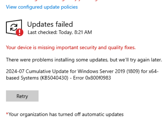The height and width of the screenshot is (122, 164).
Task: Click the Windows Update sync status icon
Action: pyautogui.click(x=14, y=28)
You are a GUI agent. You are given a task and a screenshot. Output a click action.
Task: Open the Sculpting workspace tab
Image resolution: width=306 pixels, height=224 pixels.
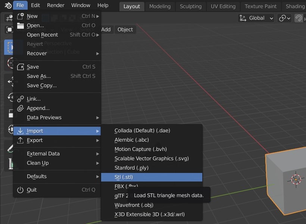click(x=190, y=6)
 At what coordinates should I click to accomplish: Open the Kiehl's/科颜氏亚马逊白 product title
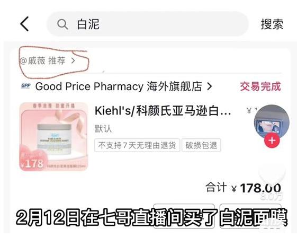pos(163,111)
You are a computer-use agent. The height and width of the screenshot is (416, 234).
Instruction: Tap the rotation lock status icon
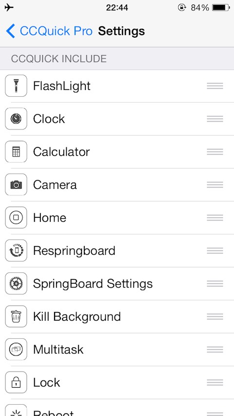(182, 8)
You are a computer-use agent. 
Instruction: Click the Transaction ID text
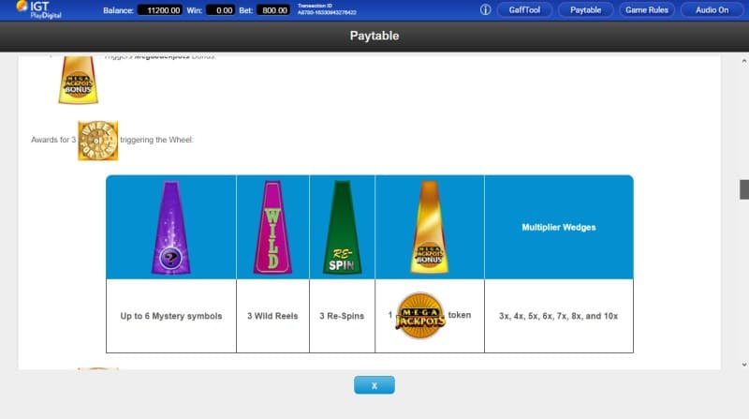point(328,9)
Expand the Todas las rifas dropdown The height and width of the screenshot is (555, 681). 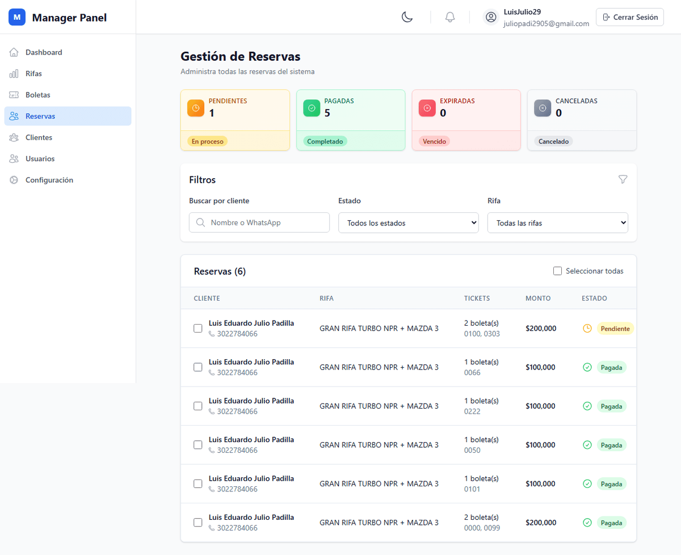(x=557, y=223)
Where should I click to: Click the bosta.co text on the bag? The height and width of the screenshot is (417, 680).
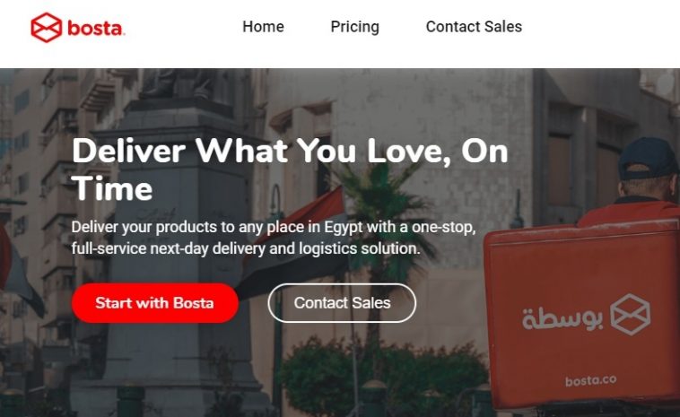[590, 380]
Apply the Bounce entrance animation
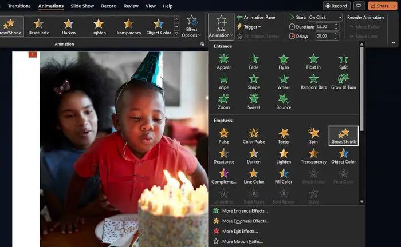 point(284,102)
------------------------------------------------------------------------
_TASK TO CARRY OUT_
Filter the entries and copy out every line with the word "computer".

_FINAL ANSWER_
You are a computer-use agent. The height and width of the screenshot is (416, 234).
You are a computer-use agent. 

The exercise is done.